Objectives: Determine the effect of TrkB inhibition and BDNF on the degree of Schwann cell and cancer migration in vitro.
Study Design: Basic science research
Methods: A 2D-invasion assay was created by co-culturing human tongue SCC and differentiated human Schwann cells in a 2-well insert culture dish with a predefined cell-free gap. Dedifferentiated Schwann cells were converted into a quiescent, differentiated state by the addition of cAMP to the culture media for 72 hours. After cells adhered to the dish, Qtracker was used to fluorescently label the cells, the insert was removed, and the invasion assay was performed in three conditioned medias: DMSO (vehicle/control), BDNF, and TrkB Inhibitor. Time-lapse images of the co-cultures were performed over 72 hours and the degree of cell invasion was determined daily by measuring the number of cells that migrated towards the cell-free gap. Western blot was performed to measure BDNF and TrkB receptor expression in both cell lines. Immunohistochemistry was performed using O1 antibody to measure degree of Schwann cell differentiation to a quiescent state.
Results: Human tongue SCC and Schwann cells both expressed BDNF and TrkB on Western Blot. Changes in Schwann cell differentiation were seen on IHC. Schwann cell migration towards SCC exceeded SCC invasion towards the Schwann cells in all three conditions. However, Schwann cell migration was markedly lower with the addition of a TrkB inhibitor, when compared to control and BDNF conditions. The degree of SCC migration was similar across the three treatment groups.
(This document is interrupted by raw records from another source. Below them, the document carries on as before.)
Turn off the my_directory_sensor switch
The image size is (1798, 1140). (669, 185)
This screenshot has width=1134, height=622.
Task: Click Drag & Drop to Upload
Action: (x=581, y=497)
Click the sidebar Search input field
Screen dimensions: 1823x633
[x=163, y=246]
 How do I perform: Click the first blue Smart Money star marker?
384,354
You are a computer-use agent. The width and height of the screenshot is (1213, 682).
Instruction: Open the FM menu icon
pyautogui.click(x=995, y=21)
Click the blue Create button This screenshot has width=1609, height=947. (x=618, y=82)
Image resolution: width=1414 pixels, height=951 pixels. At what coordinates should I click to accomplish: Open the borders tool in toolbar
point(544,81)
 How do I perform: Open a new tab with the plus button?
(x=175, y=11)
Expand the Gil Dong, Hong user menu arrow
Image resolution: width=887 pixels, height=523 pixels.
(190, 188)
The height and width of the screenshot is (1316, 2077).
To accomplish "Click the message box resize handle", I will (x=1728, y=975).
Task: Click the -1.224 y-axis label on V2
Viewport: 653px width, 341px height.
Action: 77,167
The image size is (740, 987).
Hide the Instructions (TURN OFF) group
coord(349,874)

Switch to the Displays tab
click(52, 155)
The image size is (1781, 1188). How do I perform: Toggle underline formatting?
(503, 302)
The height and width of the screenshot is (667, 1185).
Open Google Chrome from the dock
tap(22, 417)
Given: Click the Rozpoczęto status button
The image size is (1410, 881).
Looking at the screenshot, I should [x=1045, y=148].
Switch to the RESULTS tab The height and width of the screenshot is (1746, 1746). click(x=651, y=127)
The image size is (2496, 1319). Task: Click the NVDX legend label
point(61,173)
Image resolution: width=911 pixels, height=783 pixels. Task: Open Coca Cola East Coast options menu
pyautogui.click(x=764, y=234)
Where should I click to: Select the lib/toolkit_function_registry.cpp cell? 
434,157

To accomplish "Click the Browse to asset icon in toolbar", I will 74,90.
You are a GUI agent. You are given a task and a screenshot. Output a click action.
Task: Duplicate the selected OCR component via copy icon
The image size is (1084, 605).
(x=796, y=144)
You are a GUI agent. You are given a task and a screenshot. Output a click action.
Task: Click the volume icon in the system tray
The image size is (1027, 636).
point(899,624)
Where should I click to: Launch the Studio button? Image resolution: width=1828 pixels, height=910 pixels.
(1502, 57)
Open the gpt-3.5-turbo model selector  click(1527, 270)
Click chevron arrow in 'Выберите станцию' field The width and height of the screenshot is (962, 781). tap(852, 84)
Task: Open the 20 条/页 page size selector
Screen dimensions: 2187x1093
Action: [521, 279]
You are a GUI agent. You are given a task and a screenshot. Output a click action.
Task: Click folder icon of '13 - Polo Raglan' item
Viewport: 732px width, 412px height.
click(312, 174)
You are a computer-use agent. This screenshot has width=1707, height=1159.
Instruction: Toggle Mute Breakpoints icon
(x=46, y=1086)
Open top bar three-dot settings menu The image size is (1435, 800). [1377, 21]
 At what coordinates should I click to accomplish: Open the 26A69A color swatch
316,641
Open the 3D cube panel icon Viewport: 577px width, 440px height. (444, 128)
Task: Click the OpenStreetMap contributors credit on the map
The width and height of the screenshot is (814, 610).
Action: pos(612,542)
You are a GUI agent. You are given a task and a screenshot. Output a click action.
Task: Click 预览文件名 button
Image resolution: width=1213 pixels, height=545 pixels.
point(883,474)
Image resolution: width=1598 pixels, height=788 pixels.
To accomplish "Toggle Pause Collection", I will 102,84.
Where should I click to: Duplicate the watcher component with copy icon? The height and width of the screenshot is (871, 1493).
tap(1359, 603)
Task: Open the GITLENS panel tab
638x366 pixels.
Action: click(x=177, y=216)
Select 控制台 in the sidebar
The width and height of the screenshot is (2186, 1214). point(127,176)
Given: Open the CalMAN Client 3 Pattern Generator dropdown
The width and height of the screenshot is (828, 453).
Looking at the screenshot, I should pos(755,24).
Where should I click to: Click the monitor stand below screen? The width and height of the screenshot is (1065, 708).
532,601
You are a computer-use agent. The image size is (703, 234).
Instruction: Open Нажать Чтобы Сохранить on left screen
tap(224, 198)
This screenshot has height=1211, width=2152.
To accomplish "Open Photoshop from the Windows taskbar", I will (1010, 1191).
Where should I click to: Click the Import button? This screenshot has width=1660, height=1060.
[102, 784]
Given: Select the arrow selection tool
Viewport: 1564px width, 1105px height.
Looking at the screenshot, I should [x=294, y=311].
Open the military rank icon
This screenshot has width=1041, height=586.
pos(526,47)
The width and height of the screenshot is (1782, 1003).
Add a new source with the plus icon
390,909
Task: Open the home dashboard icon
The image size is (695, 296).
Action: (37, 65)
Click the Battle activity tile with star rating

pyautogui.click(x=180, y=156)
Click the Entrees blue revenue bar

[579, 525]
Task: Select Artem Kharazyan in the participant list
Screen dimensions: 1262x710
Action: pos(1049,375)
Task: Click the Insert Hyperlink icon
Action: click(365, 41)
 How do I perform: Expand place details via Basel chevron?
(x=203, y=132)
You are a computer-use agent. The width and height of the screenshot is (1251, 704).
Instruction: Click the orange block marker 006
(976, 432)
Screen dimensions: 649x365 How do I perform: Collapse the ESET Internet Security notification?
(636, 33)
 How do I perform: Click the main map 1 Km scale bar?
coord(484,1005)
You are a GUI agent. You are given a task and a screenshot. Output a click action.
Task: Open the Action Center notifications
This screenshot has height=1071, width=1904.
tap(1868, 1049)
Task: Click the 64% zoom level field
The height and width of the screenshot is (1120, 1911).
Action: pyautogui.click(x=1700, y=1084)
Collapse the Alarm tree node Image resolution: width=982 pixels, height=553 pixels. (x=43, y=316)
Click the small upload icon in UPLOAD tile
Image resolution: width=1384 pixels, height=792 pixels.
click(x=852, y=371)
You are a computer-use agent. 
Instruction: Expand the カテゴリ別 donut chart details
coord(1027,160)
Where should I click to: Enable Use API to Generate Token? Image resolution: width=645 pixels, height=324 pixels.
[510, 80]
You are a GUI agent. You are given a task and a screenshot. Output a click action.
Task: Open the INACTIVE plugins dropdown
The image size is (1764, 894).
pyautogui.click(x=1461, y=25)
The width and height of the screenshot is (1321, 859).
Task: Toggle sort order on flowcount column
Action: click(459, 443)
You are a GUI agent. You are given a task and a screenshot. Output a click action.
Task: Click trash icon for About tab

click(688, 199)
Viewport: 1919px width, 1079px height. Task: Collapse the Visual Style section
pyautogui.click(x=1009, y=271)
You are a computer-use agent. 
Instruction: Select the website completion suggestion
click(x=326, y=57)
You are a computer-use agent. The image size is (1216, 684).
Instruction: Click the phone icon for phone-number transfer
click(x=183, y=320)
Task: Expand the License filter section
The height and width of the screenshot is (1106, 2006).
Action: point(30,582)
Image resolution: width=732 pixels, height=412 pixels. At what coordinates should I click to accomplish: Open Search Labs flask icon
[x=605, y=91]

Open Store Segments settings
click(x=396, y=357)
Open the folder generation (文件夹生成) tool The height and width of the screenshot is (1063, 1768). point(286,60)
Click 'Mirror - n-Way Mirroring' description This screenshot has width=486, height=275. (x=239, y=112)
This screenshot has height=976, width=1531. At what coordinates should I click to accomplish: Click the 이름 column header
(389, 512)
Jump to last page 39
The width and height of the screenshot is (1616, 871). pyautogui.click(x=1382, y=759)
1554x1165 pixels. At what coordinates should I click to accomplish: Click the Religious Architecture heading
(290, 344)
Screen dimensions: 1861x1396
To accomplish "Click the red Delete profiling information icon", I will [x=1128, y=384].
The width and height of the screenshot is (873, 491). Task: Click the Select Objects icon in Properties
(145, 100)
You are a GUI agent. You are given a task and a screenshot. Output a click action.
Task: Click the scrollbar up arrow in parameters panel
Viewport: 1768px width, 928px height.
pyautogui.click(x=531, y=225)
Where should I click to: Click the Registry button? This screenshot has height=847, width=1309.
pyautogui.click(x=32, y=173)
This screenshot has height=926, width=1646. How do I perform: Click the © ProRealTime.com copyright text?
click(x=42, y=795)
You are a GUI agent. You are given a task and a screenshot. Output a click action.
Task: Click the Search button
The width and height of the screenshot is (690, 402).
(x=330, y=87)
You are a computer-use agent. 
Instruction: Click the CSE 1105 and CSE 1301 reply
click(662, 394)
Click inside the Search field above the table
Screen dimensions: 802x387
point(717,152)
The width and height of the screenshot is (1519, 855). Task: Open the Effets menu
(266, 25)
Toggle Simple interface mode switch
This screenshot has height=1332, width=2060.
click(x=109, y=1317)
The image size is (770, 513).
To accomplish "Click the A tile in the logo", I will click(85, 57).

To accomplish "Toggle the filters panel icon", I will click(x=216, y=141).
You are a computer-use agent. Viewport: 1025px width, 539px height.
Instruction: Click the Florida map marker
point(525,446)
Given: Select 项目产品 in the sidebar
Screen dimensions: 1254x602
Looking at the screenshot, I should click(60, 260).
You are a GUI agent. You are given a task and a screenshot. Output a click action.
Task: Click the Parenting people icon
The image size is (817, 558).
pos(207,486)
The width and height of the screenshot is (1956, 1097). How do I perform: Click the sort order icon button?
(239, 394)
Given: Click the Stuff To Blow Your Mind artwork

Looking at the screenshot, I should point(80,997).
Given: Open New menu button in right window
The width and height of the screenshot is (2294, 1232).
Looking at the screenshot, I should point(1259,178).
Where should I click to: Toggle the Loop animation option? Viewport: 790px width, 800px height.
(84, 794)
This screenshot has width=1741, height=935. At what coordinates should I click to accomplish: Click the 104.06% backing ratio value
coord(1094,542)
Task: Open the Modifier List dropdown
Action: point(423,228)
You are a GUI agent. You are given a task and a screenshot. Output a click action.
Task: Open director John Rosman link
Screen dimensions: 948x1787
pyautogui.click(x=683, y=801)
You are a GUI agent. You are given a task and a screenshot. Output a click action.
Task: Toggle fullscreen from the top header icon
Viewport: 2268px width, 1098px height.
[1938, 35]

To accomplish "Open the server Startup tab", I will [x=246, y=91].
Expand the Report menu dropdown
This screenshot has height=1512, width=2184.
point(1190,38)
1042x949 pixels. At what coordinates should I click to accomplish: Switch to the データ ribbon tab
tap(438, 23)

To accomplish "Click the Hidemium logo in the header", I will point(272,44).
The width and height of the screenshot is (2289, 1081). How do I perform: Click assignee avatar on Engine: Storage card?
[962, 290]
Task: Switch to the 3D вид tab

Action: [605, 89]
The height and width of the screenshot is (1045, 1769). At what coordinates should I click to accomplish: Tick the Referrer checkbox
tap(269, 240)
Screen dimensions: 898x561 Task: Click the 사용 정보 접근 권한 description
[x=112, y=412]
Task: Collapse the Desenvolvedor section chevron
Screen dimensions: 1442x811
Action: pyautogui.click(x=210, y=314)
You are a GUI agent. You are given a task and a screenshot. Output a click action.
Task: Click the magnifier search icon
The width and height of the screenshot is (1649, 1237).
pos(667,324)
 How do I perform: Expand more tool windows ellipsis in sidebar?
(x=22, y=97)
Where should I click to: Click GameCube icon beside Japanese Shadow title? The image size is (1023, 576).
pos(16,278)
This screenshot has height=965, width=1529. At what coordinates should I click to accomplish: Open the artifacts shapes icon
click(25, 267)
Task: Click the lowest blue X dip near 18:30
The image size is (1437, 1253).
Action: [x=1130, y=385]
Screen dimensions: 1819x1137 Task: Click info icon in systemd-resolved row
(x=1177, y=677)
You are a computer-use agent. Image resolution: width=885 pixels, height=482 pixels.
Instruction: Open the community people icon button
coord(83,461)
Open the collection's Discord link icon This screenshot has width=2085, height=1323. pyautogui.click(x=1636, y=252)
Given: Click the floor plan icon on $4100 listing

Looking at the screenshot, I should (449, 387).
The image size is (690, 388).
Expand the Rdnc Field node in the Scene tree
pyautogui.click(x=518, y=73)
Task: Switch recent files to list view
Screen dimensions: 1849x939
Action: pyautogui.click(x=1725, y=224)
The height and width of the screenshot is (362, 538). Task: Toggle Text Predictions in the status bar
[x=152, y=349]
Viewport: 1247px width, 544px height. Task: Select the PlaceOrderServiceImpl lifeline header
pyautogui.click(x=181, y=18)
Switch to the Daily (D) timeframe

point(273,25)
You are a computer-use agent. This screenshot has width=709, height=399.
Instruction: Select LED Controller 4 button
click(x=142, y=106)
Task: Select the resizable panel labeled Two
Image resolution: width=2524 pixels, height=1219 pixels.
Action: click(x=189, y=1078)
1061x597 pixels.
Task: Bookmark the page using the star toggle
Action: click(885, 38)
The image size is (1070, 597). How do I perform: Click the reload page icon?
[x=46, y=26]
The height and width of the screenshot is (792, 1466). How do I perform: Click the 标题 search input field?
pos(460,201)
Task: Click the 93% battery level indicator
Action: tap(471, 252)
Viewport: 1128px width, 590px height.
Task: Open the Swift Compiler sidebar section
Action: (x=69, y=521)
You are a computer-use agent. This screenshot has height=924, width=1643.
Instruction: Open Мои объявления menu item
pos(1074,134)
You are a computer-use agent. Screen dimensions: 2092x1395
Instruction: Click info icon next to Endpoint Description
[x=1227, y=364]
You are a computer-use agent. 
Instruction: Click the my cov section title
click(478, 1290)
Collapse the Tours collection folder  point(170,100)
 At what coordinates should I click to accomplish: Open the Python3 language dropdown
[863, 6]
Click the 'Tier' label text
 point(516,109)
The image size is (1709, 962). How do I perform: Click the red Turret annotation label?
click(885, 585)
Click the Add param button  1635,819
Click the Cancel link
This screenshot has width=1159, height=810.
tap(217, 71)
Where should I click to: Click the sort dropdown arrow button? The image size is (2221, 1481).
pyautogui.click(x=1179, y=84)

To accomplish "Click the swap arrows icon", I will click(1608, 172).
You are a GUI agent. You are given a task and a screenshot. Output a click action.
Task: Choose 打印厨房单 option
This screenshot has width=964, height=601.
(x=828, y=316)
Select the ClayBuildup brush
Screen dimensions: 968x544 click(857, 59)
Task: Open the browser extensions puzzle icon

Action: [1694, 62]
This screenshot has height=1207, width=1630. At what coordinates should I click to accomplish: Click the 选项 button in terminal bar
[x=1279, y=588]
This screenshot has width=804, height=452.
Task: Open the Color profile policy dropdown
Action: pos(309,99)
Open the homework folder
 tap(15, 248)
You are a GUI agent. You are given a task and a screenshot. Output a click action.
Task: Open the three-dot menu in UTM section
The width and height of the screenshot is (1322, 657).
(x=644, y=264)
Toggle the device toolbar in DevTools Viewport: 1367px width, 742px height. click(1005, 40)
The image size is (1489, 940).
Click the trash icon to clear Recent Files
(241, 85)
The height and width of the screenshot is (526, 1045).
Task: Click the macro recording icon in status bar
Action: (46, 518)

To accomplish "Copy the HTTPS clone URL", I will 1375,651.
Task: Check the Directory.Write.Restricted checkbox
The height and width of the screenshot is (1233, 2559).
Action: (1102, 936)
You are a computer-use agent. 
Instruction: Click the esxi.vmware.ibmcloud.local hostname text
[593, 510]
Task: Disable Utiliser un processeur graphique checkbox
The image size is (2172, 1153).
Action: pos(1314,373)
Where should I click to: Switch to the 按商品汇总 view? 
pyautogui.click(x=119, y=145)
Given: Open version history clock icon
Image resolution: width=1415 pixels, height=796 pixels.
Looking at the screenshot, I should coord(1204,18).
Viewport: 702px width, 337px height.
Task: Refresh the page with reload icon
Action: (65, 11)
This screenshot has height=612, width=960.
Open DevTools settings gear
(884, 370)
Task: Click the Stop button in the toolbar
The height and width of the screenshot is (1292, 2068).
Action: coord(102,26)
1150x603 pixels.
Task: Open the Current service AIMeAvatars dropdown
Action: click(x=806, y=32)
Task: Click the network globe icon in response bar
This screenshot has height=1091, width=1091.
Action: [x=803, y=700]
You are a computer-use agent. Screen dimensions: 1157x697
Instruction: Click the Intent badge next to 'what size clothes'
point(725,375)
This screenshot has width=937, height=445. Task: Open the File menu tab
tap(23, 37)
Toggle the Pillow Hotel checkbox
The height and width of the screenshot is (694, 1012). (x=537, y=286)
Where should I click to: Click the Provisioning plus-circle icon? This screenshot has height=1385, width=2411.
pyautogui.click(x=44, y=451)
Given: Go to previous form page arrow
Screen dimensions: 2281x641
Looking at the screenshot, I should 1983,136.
Conclusion: Schwann cells have a unique property of dedifferentiation. In the presence of oral SCC, Schwann cells become more motile. These migratory properties can be suppressed through inhibition of TrkB receptor. These findings suggest that Schwann cell and TrkB signaling may have critical roles in the pathophysiology of PNI. Understanding the role of Schwann cells and neurotrophic factors in promoting PNI has important implications for therapeutic intervention; further studies are warranted.